Paris s’apprête une nouvelle fois à vibrer au son de la K-pop. Samedi soir, le groupe Blackpink investit le Stade de France, où plus de 55 000 fans les attendent. Ces quatre filles, dont les noms Lisa, Rosé, Jennie et Jisoo, ne vous disent peut-être rien ; elles font partie des artistes les plus écoutés au monde. Sur YouTube, huit de leurs singles dépassent le milliard de vues, tandis que 32 millions de personnes écoutent leur musique chaque mois sur Spotify. Dans le même temps, un groupe non moins populaire, connu sous le nom de BTS, sort un documentaire, intitulé Forever We Are Young, à destination de ses fans. À eux seuls, les deux collectifs exercent un quasi-monopole sur l’industrie musicale coréenne.

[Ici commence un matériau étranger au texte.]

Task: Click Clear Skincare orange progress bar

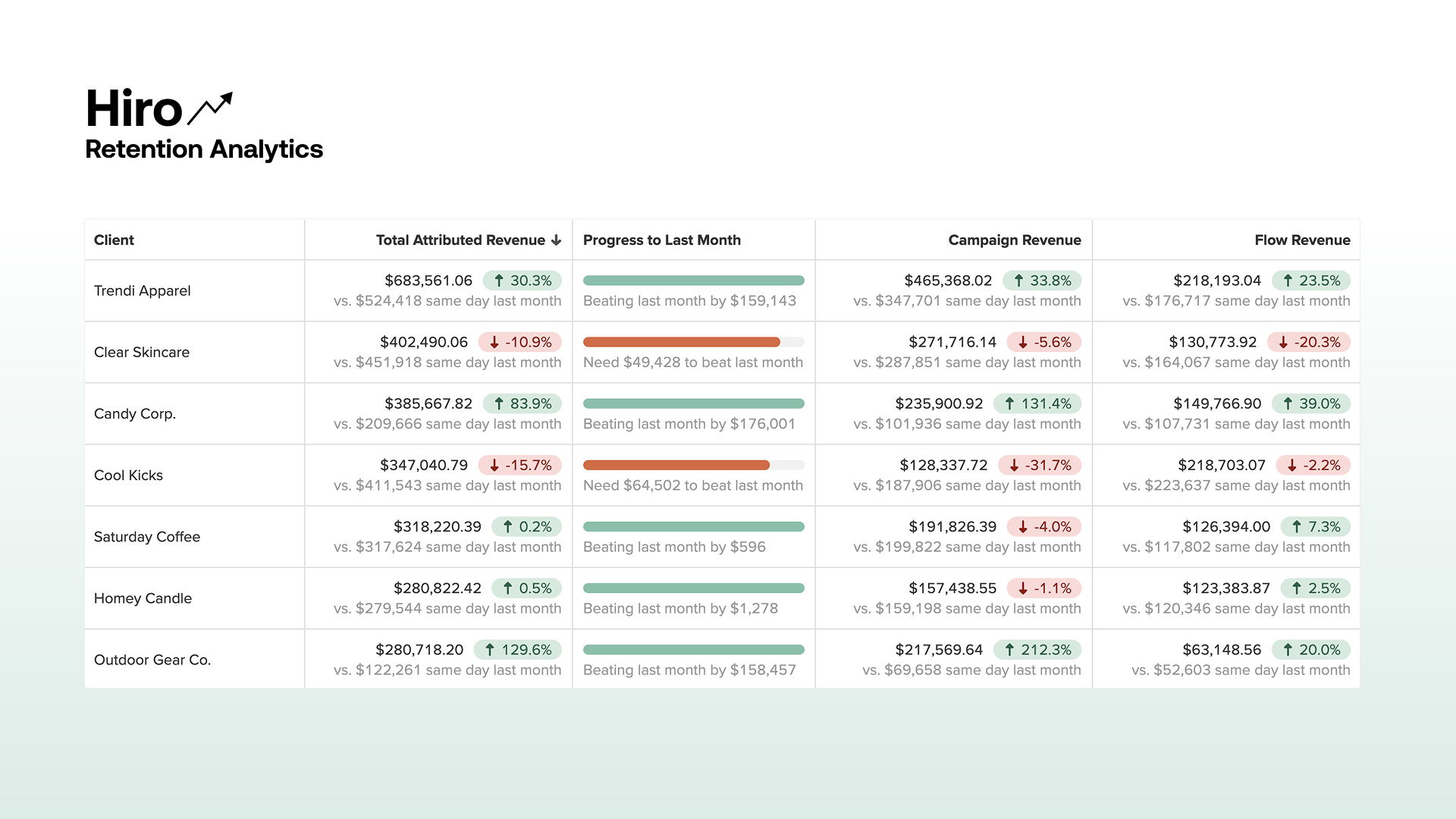Action: [681, 342]
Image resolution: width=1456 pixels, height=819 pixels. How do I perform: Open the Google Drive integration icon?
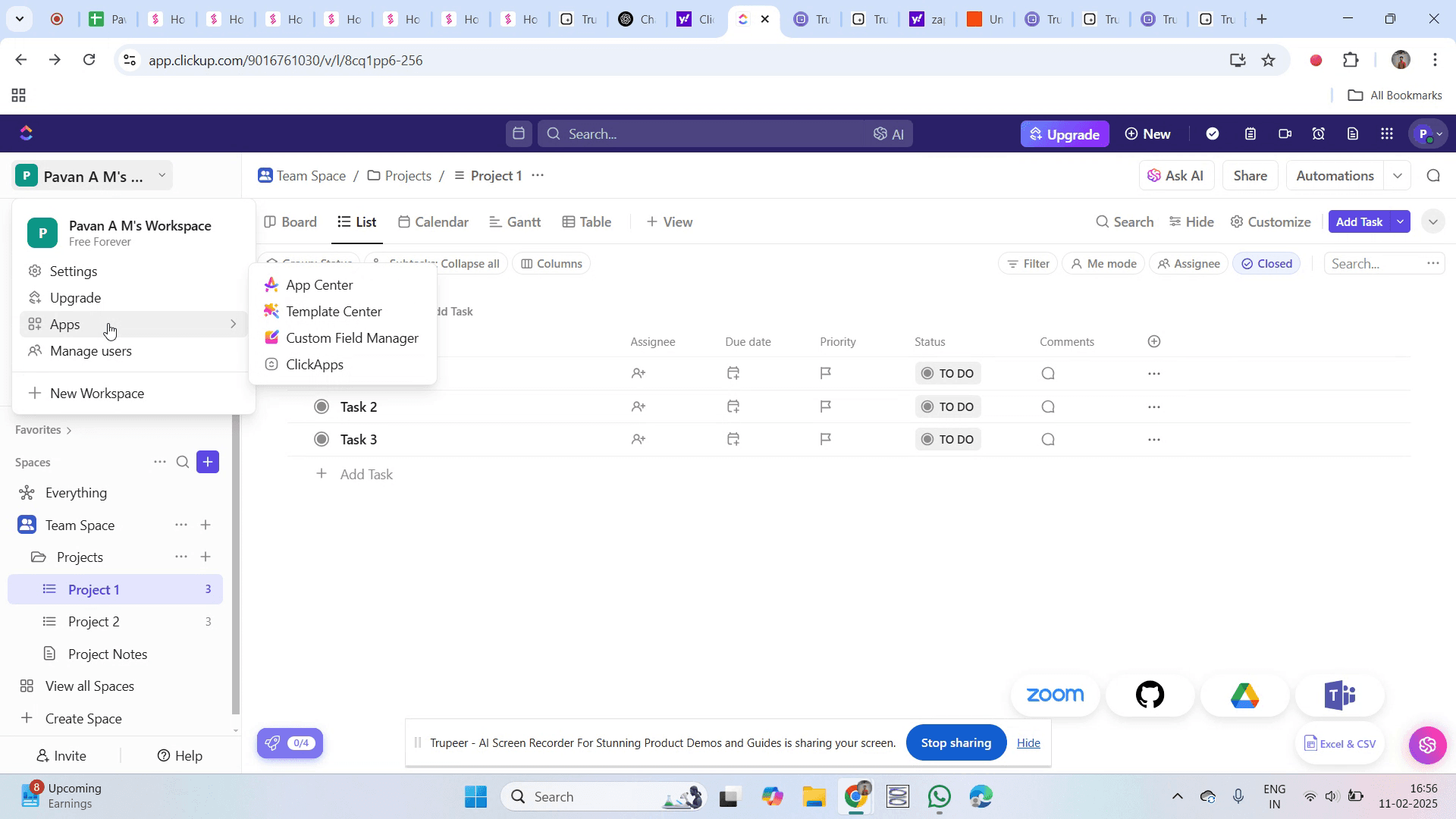tap(1244, 695)
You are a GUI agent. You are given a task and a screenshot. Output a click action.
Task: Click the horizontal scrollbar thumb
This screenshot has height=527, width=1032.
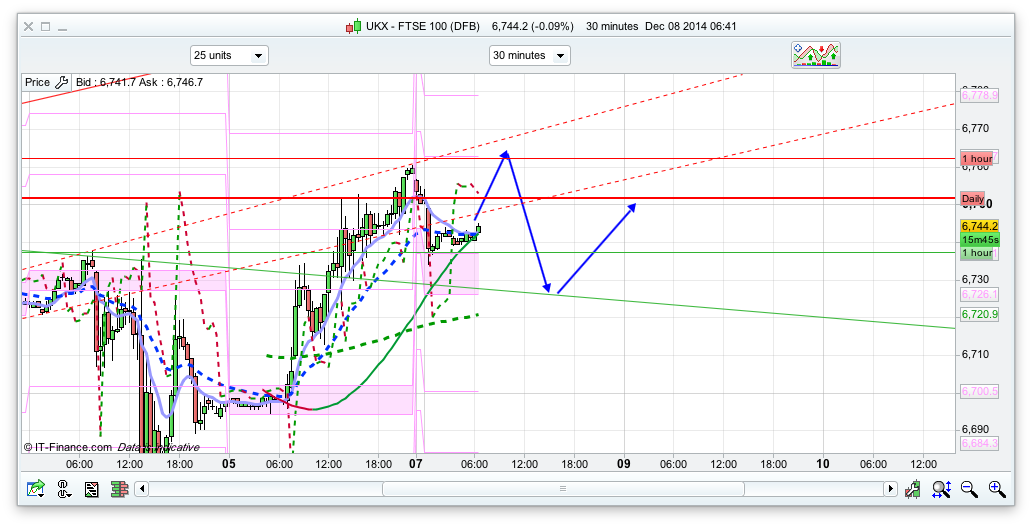(x=563, y=489)
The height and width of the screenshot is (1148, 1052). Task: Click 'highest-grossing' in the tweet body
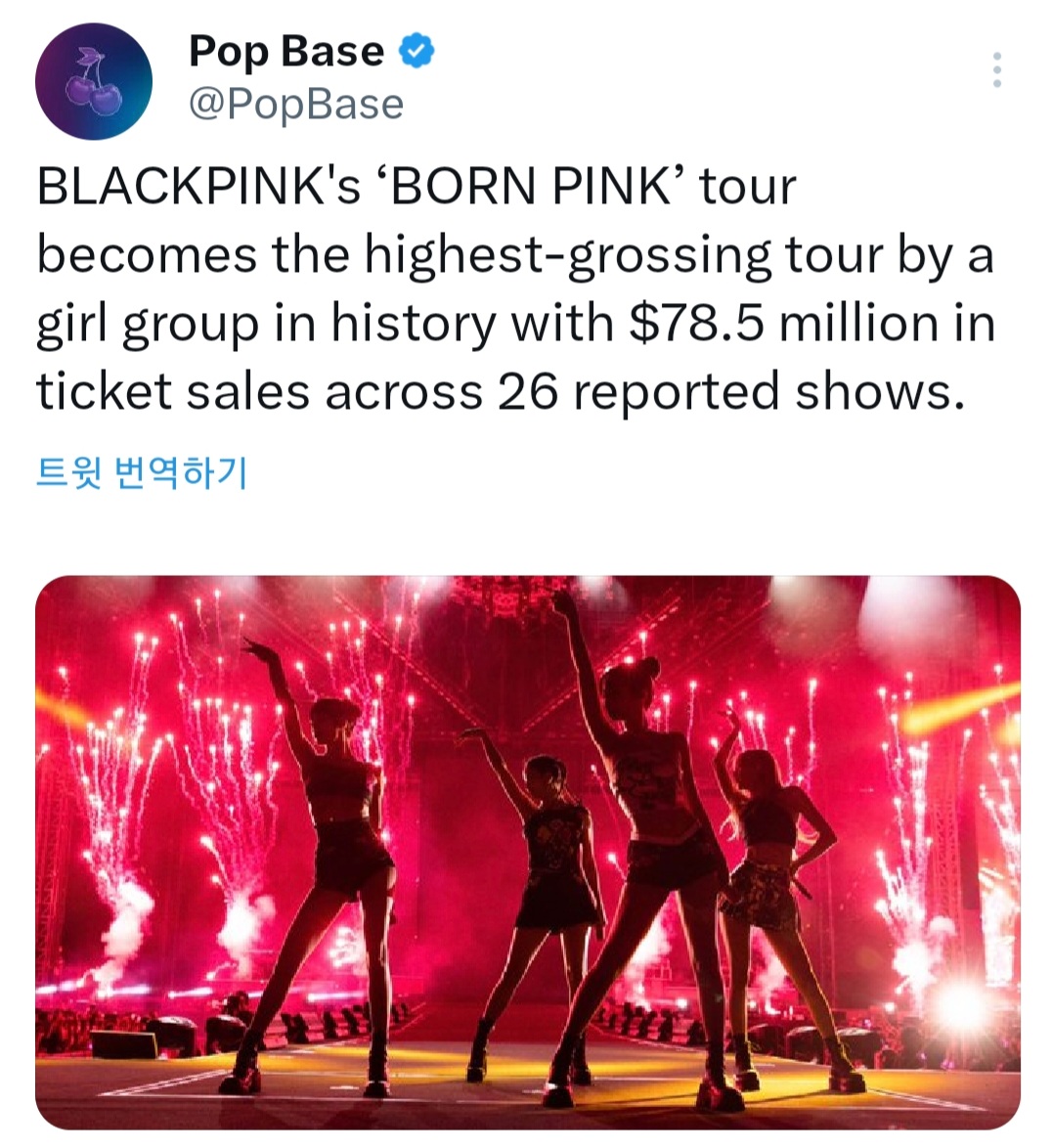click(568, 256)
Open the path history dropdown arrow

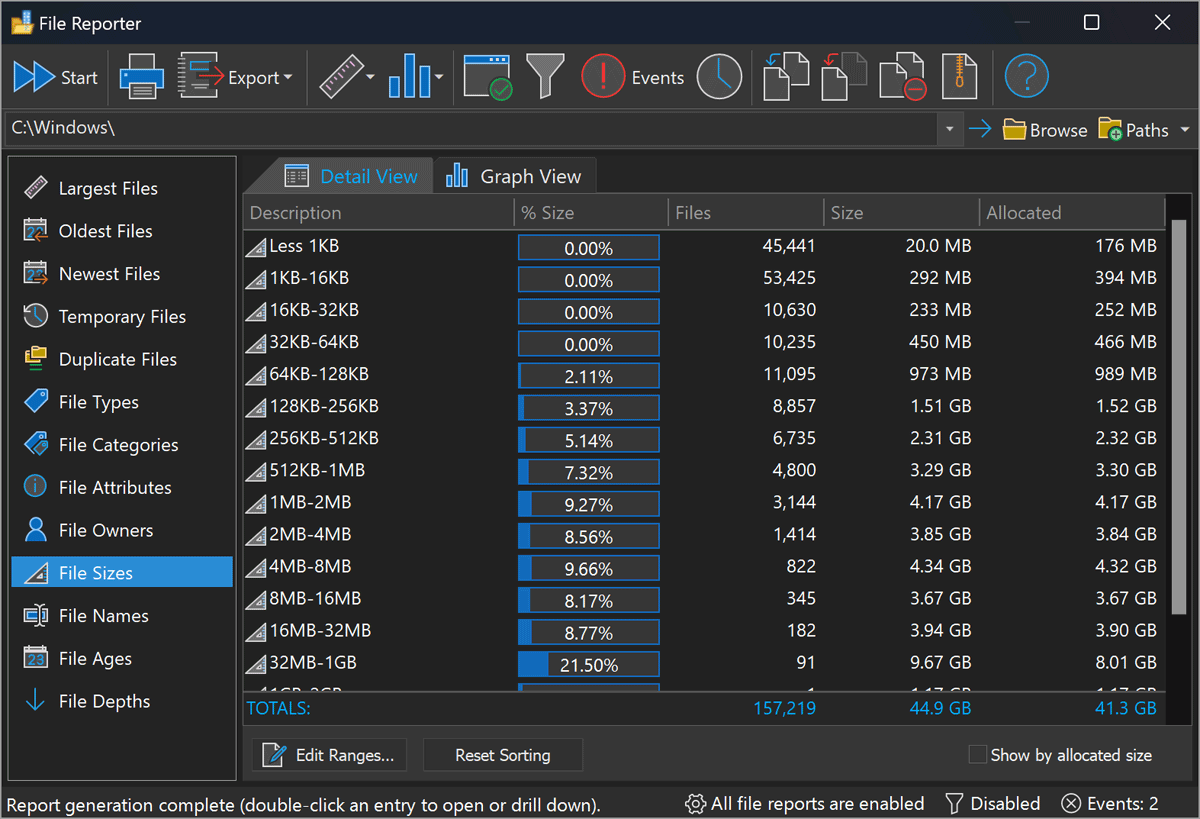tap(948, 129)
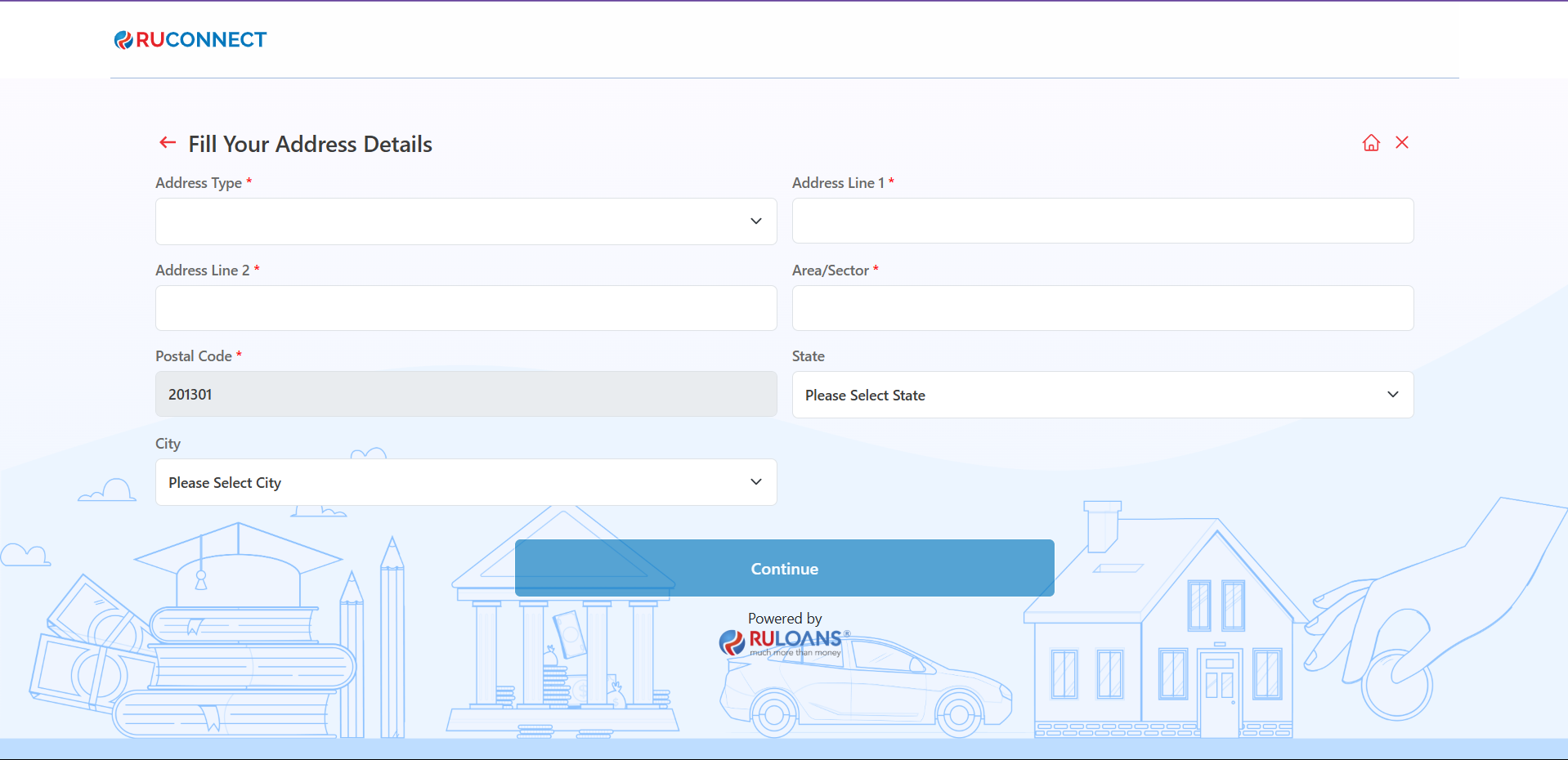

La K-pop est apparue au courant des années 1990 avec l’émergence du groupe Seo Taiji & Boys, influencé par le rock et la musique américaine. Elle a été fortement popularisée par PSY au début des années 2010 avec son hit Gangnam Style . Et en 2023, le constat est là : 19 des 20 albums les plus vendus au monde appartiennent à la musique coréenne. Seule Taylor Swift se fait une place au milieu de cette domination sans égale. « C’est un courant musical majeur à l’échelle internationale, constate Angelo Gopée, directeur général de Live Nation France. La K-pop est une véritable expérience. Les fans s’amusent, dansent, se costument, vivent leur passion. Ça n’existe pas ailleurs. C’est un mode de vie. »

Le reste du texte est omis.